Flower et al. (2014) examined the impact of the GBG on challenging behaviors across 22 studies, 16 of which used SCR designs. They examined the impact of fidelity of implementation, training for interventionists, intervention duration, setting, and the use of rewards on problem behaviors. The authors found that although few studies reported fidelity, only one reported low fidelity. They indicated that a lower fidelity rating in that study did not minimize the benefit students gained from participating in the GBG. They concluded that (a) results did not seem to be affected by the type of interventionist training, (b) shorter interventions produced change in student behavior, (c) elementary and secondary students demonstrated a reduction in problem behaviors, and (d) the use of rewards had a positive impact on decreasing inappropriate behaviors while increasing appropriate behaviors, particularly when students found rewards reinforcing.
The Flower et al. (2014) meta-analysis extends the contribution of the literature reviews. However, several important considerations remain unaddressed. First, an investigation of the following is needed: (a) whether the GBG has differential effects for students with or at risk for EBD (as they characteristically demonstrate higher rates of challenging behavior; Reid, Gonzalez, Nordess, Trout, & Epstein, 2004), (b) whether the frequency of reinforcement moderates student outcomes, and (c) whether GBG format affects student outcomes. Second, Flower et al. only included studies published in peer-reviewed journals. As they noted, “sound implementations of the GBG conducted for dissertation . . . research may have been missed” (p. 20). Third, a measure of design quality (e.g., What Works Clearinghouse [WWC]; Kratochwill et al., 2010) was not included. Fourth, the reporting of effect sizes with CIs is missing.
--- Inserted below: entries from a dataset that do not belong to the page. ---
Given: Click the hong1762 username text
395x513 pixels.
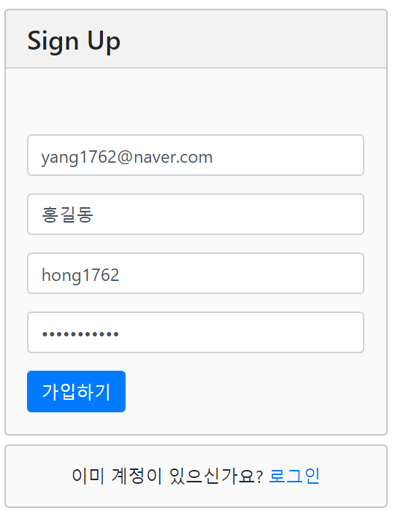Looking at the screenshot, I should click(80, 275).
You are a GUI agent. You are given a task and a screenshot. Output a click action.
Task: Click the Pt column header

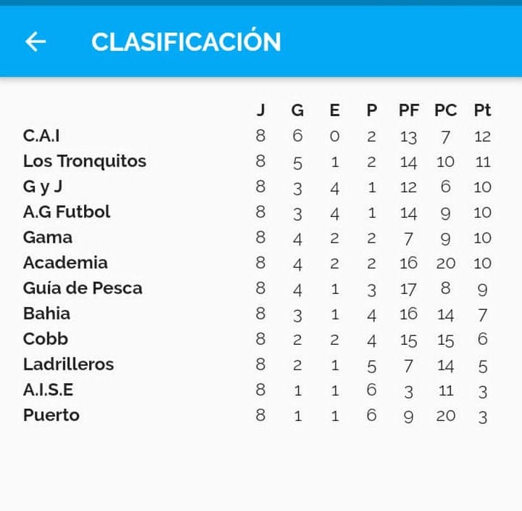(x=482, y=110)
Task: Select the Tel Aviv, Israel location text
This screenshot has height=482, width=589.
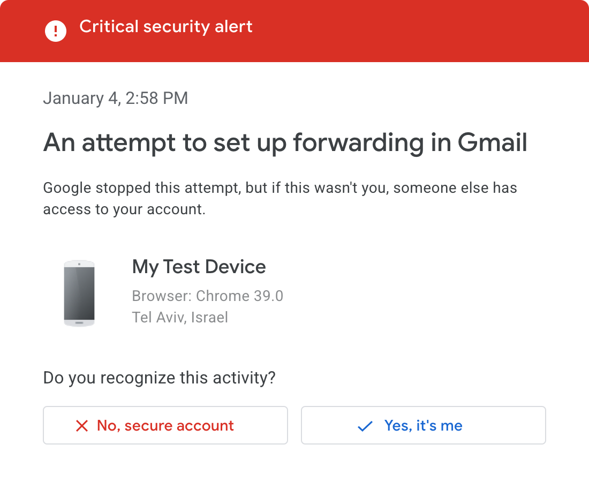Action: coord(180,317)
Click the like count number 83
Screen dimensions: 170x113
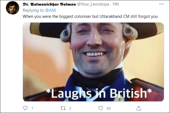109,108
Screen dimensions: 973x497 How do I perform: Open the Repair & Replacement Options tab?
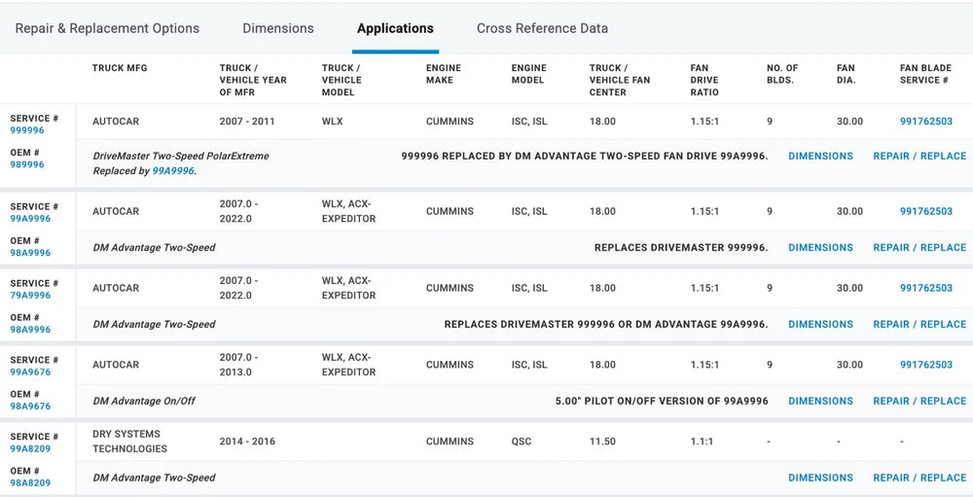tap(107, 28)
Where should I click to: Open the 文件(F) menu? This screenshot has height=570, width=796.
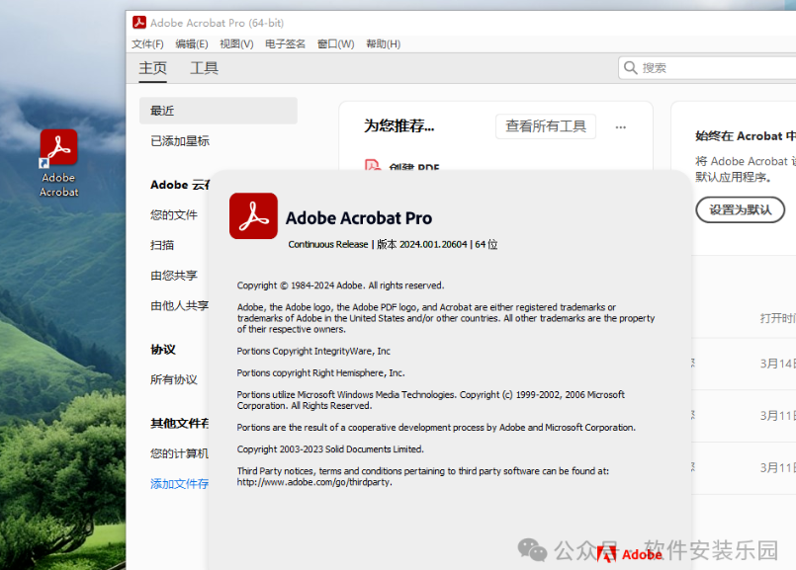pos(147,44)
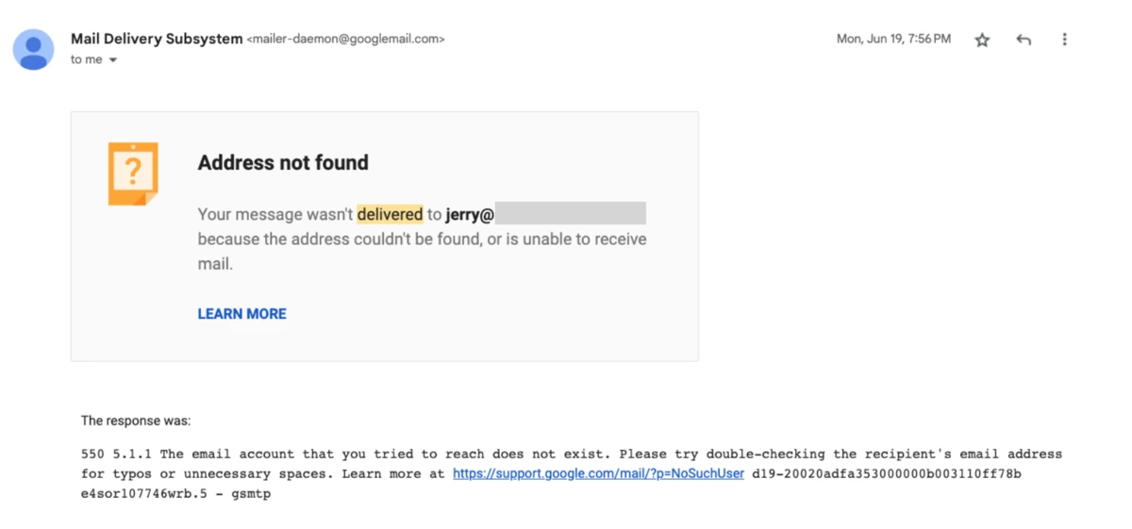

Given these limitations, a study that addresses these gaps and further extends the literature is essential to better understand the impact of this widely used intervention.
Purpose of the Study and Research Questions
Often, studies using SCR designs are excluded from meta-analyses (Allison & Gorman, 1993). Perhaps this is because recommended standards for quality SCR designs and evidence of treatment effects have only recently been disseminated (Kratochwill et al., 2010). Quantitative syntheses are critical for establishing the evidence-base for effective behavioral interventions and practices (Parker & Hagan-Burke, 2007), especially with regard to SCR (Shadish, Rindskopf, & Hedges, 2008). Meta-analysis “allows researchers to arrive at conclusions that are more accurate and more credible than can be presented in any one primary study or in a non-quantitative, narrative review” (Rosenthal & DiMatteo, 2001, p. 61). The purpose of the current meta-analysis was to quantitatively analyze the SCR literature on the GBG to examine its impact: (a) for students with or at risk for EBD, (b) with regard to reinforcement frequency, (c) across target behaviors, (d) based on the GBG format used, and (e) across grade levels. Two main research questions were addressed:
Method
Literature Search, Inclusion Criteria, and Design Quality
To identify relevant studies, a search of the literature was conducted using the Education Full Text, Educational Resources Information Center (ERIC), PsycINFO, and Dissertations and Theses Full Text databases. Dissertations and unpublished studies were sought for inclusion to help reduce the possibility of publication bias, the tendency for only studies yielding favorable results to be published (Rosenthal & DiMatteo, 2001). To identify the maximum number of potentially eligible studies, we used the term Good Behavior Game; 272 search results were obtained. The first author and two doctoral students reviewed titles and abstracts for relevance; articles were reviewed when more information was needed. Articles were excluded if they (a) included some combination of the search terms but were unrelated, (b) used a group design (as most GBG studies used SCR designs), (c) were literature reviews, (d) were duplicate studies, or (e) were studies for which a complete article copy was unavailable (e.g., older studies). Thirty-four studies remained. Studies that investigated non-behavioral outcomes or focused on teacher outcomes but did not investigate student outcomes were excluded as well, resulting in 24 studies. We also conducted an ancestral search for studies in the references of articles identified in the electronic database search; no additional studies were found. To be included, studies had to (a) implement the GBG to reduce problem behavior or increase appropriate behavior, (b) involve participants in pre-kindergarten through Grade 12, (c) be published in a peer-reviewed journal or conducted as dissertation research or an unpublished article between 1969 and 2013, (d) use an SCR design, (e) provide graphed data of student outcomes, and (f) be reported in English. To ensure that basic quality standards were adhered to from the initial pool of studies, we applied two WWC (Kratochwill et al., 2010) standards to identify studies that used a design that (a) could demonstrate experimental control (viz., reversal, multiple baseline) and (b) had at least three data points per phase. The application of these criteria yielded 21 studies for inclusion in this meta-analysis.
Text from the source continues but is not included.